# Aim:
Reproduce the following data line for line, without changing anything.

● ● ● ●

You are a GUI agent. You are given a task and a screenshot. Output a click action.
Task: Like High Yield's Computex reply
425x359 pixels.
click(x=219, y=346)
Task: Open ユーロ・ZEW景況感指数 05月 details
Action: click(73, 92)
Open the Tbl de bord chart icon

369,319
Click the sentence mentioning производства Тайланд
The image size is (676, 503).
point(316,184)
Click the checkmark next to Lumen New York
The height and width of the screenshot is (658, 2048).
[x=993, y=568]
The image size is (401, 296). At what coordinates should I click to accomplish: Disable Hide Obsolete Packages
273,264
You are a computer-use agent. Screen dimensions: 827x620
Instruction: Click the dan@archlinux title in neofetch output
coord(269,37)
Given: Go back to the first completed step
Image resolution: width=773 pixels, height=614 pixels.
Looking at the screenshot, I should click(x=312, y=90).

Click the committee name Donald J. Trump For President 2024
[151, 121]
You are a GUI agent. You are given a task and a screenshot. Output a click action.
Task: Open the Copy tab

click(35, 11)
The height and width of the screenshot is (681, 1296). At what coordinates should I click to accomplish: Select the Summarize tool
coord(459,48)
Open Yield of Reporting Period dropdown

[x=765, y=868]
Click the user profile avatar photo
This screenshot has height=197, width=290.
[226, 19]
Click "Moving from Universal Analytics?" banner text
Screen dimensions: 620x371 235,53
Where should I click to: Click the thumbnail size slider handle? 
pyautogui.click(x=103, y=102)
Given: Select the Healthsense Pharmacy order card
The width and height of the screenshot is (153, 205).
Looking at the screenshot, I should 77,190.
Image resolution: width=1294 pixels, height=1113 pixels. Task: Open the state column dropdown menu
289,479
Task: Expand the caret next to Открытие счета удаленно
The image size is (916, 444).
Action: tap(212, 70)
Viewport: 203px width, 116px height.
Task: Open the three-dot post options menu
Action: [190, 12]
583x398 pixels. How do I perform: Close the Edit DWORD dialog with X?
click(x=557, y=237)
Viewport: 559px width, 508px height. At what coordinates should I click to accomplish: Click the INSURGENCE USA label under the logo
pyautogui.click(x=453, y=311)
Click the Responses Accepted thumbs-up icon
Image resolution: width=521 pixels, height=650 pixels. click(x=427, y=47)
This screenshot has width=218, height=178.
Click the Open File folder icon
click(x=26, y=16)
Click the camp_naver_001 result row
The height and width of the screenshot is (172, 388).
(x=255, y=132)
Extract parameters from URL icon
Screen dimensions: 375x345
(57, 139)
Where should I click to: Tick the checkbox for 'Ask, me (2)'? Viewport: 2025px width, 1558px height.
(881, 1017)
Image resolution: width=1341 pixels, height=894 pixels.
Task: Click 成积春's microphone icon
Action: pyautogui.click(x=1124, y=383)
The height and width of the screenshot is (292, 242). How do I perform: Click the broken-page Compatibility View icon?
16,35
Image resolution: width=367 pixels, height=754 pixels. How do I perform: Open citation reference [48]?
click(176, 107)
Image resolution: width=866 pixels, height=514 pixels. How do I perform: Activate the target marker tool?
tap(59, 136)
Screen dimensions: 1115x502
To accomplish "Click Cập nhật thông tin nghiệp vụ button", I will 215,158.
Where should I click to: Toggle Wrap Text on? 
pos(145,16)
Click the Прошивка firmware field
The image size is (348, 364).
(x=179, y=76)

● ● ● ●

# Output of the task:
You are a GUI agent. You are given a task and a screenshot. Output a click action.
Task: Like High Yield's Computex reply
425x359 pixels.
click(x=219, y=346)
Task: Open ユーロ・ZEW景況感指数 05月 details
Action: click(73, 92)
Open the Tbl de bord chart icon

369,319
Click the sentence mentioning производства Тайланд
The image size is (676, 503).
point(316,184)
Click the checkmark next to Lumen New York
The height and width of the screenshot is (658, 2048).
[x=993, y=568]
The image size is (401, 296). At what coordinates should I click to accomplish: Disable Hide Obsolete Packages
273,264
You are a computer-use agent. Screen dimensions: 827x620
Instruction: Click the dan@archlinux title in neofetch output
coord(269,37)
Given: Go back to the first completed step
Image resolution: width=773 pixels, height=614 pixels.
Looking at the screenshot, I should click(x=312, y=90).

Click the committee name Donald J. Trump For President 2024
[151, 121]
You are a GUI agent. You are given a task and a screenshot. Output a click action.
Task: Open the Copy tab

click(35, 11)
The height and width of the screenshot is (681, 1296). At what coordinates should I click to accomplish: Select the Summarize tool
coord(459,48)
Open Yield of Reporting Period dropdown

[x=765, y=868]
Click the user profile avatar photo
This screenshot has height=197, width=290.
[226, 19]
Click "Moving from Universal Analytics?" banner text
Screen dimensions: 620x371 235,53
Where should I click to: Click the thumbnail size slider handle? 
pyautogui.click(x=103, y=102)
Given: Select the Healthsense Pharmacy order card
The width and height of the screenshot is (153, 205).
Looking at the screenshot, I should 77,190.
Image resolution: width=1294 pixels, height=1113 pixels. Task: Open the state column dropdown menu
289,479
Task: Expand the caret next to Открытие счета удаленно
The image size is (916, 444).
Action: tap(212, 70)
Viewport: 203px width, 116px height.
Task: Open the three-dot post options menu
Action: [190, 12]
583x398 pixels. How do I perform: Close the Edit DWORD dialog with X?
click(x=557, y=237)
Viewport: 559px width, 508px height. At what coordinates should I click to accomplish: Click the INSURGENCE USA label under the logo
pyautogui.click(x=453, y=311)
Click the Responses Accepted thumbs-up icon
Image resolution: width=521 pixels, height=650 pixels. click(x=427, y=47)
This screenshot has width=218, height=178.
Click the Open File folder icon
click(x=26, y=16)
Click the camp_naver_001 result row
The height and width of the screenshot is (172, 388).
(x=255, y=132)
Extract parameters from URL icon
Screen dimensions: 375x345
(57, 139)
Where should I click to: Tick the checkbox for 'Ask, me (2)'? Viewport: 2025px width, 1558px height.
(881, 1017)
Image resolution: width=1341 pixels, height=894 pixels.
Task: Click 成积春's microphone icon
Action: pyautogui.click(x=1124, y=383)
The height and width of the screenshot is (292, 242). How do I perform: Click the broken-page Compatibility View icon?
16,35
Image resolution: width=367 pixels, height=754 pixels. How do I perform: Open citation reference [48]?
click(176, 107)
Image resolution: width=866 pixels, height=514 pixels. How do I perform: Activate the target marker tool?
tap(59, 136)
Screen dimensions: 1115x502
To accomplish "Click Cập nhật thông tin nghiệp vụ button", I will 215,158.
Where should I click to: Toggle Wrap Text on? 
pos(145,16)
Click the Прошивка firmware field
The image size is (348, 364).
(x=179, y=76)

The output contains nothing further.